Please transcribe the records below word for word, starting at the beginning of the records and ending with the line that contains "The image size is (1885, 994).".
┄┄┄┄┄┄
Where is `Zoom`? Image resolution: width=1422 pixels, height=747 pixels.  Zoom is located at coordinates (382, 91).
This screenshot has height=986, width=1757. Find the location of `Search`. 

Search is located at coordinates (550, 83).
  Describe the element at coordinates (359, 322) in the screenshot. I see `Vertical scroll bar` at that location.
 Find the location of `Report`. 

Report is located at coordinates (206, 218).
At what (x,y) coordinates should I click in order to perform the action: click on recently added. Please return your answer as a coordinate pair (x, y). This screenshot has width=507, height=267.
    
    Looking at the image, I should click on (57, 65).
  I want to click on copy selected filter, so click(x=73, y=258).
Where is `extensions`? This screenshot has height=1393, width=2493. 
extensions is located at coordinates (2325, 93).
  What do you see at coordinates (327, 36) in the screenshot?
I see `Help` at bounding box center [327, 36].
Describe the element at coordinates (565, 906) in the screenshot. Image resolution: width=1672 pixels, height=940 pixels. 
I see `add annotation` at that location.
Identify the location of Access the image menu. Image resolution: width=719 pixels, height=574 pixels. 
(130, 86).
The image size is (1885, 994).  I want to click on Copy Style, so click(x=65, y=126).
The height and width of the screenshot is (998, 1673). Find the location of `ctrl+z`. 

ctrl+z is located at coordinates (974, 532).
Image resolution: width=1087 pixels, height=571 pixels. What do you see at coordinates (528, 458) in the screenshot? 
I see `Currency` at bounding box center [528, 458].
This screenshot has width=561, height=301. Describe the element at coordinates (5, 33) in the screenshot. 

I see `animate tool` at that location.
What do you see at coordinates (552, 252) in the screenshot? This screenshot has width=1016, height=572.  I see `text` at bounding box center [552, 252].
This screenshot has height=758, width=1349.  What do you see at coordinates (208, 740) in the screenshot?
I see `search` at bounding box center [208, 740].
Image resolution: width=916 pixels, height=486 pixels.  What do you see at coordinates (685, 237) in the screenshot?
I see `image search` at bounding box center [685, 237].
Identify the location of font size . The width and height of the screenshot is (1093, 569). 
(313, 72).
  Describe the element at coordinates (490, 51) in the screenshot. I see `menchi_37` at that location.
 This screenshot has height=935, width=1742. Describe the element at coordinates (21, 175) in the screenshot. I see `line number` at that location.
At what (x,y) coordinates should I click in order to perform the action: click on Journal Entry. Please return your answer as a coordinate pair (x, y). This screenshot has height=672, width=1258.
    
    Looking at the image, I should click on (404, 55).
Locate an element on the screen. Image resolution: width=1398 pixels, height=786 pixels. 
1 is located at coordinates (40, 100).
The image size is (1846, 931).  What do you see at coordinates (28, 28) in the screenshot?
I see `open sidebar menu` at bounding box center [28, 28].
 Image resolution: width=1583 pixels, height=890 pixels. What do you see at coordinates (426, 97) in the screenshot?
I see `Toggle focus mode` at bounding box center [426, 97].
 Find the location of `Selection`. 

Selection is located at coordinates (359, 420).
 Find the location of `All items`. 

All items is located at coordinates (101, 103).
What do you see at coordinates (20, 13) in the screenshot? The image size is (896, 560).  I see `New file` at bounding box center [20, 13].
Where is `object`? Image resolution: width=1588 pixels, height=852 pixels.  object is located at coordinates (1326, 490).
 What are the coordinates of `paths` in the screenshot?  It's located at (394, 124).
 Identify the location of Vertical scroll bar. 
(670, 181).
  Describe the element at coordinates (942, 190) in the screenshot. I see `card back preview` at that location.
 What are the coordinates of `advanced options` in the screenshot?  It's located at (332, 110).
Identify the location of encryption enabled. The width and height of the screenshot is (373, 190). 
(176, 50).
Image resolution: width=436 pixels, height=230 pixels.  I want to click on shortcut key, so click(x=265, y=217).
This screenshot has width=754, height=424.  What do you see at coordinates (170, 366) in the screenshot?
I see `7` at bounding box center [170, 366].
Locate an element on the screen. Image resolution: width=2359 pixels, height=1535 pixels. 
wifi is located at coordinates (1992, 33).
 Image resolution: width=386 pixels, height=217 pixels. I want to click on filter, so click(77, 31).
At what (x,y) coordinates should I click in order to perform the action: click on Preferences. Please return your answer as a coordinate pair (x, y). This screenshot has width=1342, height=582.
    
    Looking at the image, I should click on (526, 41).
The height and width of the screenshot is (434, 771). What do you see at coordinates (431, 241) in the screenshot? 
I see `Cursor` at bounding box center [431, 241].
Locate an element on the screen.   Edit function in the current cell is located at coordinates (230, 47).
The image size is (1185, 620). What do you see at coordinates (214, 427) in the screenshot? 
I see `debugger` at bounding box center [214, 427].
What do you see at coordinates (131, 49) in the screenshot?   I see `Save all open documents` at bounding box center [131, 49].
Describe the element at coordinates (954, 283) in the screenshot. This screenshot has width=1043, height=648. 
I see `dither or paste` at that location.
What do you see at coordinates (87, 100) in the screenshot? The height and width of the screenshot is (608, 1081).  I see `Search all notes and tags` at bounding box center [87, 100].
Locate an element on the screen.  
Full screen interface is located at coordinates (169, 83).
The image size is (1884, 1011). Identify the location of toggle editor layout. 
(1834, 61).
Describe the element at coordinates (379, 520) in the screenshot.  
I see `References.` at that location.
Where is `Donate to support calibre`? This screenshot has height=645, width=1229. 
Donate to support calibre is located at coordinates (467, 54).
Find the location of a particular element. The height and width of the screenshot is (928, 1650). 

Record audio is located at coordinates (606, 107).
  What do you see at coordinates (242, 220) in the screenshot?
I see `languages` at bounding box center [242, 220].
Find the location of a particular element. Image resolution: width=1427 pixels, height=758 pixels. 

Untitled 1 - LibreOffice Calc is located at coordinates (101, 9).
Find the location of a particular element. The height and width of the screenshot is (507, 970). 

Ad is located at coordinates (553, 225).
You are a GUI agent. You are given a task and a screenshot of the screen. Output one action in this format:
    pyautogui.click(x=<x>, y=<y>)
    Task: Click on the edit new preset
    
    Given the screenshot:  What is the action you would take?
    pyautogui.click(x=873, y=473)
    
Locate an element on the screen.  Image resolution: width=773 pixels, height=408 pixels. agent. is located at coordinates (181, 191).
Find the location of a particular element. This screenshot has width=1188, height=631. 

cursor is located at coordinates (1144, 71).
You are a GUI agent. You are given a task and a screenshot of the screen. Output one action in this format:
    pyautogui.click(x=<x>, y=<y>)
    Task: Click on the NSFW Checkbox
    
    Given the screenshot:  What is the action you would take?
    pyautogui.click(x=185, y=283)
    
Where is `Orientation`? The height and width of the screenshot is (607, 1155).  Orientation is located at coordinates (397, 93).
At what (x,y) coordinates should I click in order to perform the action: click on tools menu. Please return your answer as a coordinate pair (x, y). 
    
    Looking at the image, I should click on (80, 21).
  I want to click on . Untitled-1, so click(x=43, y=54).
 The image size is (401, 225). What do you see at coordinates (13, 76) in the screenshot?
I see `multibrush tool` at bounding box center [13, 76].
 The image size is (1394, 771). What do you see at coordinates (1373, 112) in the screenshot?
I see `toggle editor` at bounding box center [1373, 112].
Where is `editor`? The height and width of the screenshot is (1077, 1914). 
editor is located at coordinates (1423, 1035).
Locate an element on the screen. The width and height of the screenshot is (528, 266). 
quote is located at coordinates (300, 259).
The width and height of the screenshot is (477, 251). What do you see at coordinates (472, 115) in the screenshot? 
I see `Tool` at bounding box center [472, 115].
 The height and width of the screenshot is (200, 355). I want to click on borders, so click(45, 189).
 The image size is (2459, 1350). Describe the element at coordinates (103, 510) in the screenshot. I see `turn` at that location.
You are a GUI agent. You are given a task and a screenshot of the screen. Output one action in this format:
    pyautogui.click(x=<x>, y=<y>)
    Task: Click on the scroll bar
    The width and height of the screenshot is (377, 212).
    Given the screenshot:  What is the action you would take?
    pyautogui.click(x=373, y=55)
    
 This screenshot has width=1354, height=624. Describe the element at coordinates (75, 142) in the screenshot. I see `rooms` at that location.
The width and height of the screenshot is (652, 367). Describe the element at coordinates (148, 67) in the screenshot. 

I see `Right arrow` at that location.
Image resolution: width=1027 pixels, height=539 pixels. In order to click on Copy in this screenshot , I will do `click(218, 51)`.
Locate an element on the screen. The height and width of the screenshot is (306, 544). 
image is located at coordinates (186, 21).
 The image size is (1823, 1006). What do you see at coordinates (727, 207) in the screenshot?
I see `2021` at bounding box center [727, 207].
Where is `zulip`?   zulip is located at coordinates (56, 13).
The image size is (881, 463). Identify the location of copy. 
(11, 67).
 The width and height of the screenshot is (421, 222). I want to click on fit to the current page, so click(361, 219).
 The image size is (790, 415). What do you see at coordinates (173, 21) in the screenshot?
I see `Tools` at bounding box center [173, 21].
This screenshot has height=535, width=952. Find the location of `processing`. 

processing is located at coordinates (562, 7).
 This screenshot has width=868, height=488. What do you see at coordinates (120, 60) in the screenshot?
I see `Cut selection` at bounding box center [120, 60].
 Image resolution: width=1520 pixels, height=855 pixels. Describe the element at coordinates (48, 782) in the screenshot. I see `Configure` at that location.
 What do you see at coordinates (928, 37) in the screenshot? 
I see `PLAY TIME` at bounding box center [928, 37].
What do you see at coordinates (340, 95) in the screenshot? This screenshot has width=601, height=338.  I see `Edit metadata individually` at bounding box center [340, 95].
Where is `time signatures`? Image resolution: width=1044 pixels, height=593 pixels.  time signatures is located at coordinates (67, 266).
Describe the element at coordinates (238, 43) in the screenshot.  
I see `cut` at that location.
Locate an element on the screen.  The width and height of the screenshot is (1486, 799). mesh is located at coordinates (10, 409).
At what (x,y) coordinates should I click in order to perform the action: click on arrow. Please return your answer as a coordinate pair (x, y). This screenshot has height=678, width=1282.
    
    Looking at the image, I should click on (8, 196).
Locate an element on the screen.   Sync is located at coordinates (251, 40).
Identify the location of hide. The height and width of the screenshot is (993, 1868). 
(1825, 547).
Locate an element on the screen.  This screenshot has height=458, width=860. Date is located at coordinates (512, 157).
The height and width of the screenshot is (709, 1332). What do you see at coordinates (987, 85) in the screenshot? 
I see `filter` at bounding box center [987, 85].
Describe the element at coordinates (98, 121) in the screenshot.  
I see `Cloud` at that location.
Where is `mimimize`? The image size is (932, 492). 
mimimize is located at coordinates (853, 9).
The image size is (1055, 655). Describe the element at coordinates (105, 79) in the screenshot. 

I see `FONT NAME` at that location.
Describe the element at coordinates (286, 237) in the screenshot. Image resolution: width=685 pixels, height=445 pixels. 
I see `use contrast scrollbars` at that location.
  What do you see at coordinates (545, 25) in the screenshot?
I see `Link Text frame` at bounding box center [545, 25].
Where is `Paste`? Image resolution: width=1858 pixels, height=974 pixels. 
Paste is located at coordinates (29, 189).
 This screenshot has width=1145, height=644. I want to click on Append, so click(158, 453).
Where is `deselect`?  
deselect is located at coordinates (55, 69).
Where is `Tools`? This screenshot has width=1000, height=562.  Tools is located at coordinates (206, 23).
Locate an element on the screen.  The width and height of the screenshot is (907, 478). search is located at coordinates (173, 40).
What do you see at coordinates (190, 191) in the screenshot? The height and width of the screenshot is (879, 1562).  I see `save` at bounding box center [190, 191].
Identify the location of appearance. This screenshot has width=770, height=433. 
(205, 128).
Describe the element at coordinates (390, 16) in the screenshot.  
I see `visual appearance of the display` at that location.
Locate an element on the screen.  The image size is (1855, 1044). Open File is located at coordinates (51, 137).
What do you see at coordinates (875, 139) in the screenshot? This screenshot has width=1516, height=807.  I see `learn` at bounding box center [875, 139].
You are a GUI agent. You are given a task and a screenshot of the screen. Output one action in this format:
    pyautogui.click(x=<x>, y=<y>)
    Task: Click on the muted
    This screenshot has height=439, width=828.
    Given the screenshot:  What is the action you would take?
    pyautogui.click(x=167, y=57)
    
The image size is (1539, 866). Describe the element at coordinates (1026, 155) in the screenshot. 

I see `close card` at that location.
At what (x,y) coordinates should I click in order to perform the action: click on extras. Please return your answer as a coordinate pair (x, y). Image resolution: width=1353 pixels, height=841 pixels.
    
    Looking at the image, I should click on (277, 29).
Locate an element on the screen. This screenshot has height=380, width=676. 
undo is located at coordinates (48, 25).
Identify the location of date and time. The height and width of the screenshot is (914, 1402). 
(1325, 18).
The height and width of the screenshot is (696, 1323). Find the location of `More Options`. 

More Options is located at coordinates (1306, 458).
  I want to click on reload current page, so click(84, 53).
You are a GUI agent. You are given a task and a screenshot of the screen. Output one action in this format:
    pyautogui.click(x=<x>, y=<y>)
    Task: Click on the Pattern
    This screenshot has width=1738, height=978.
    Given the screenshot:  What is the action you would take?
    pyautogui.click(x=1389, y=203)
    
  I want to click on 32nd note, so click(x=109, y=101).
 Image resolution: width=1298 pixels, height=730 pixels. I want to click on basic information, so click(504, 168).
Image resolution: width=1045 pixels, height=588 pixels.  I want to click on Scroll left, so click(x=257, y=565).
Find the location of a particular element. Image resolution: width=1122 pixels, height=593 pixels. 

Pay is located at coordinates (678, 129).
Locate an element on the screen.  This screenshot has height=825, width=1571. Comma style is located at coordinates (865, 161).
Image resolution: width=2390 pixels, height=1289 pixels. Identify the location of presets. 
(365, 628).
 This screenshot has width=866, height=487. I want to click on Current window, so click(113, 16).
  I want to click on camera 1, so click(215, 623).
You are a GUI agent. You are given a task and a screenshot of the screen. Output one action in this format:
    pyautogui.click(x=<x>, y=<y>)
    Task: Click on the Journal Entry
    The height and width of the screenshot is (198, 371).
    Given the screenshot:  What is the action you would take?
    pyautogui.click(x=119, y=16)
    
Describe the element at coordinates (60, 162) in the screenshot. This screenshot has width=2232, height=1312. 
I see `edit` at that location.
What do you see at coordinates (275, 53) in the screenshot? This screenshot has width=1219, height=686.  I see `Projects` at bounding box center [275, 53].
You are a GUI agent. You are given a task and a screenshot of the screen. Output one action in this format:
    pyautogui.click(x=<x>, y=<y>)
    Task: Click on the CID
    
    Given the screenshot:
┄┄┄┄┄┄
*Completed exercise*
Where is `Zoom`? Image resolution: width=1422 pixels, height=747 pixels.  Zoom is located at coordinates (382, 91).
This screenshot has height=986, width=1757. Find the location of `Search`. 

Search is located at coordinates (550, 83).
  Describe the element at coordinates (359, 322) in the screenshot. I see `Vertical scroll bar` at that location.
 Find the location of `Report`. 

Report is located at coordinates (206, 218).
At what (x,y) coordinates should I click in order to perform the action: click on recently added. Please return your answer as a coordinate pair (x, y). This screenshot has width=507, height=267.
    
    Looking at the image, I should click on (57, 65).
  I want to click on copy selected filter, so click(x=73, y=258).
Where is `extensions`? This screenshot has height=1393, width=2493. 
extensions is located at coordinates (2325, 93).
  What do you see at coordinates (327, 36) in the screenshot?
I see `Help` at bounding box center [327, 36].
Describe the element at coordinates (565, 906) in the screenshot. Image resolution: width=1672 pixels, height=940 pixels. 
I see `add annotation` at that location.
Identify the location of Access the image menu. Image resolution: width=719 pixels, height=574 pixels. 
(130, 86).
The image size is (1885, 994).  I want to click on Copy Style, so click(x=65, y=126).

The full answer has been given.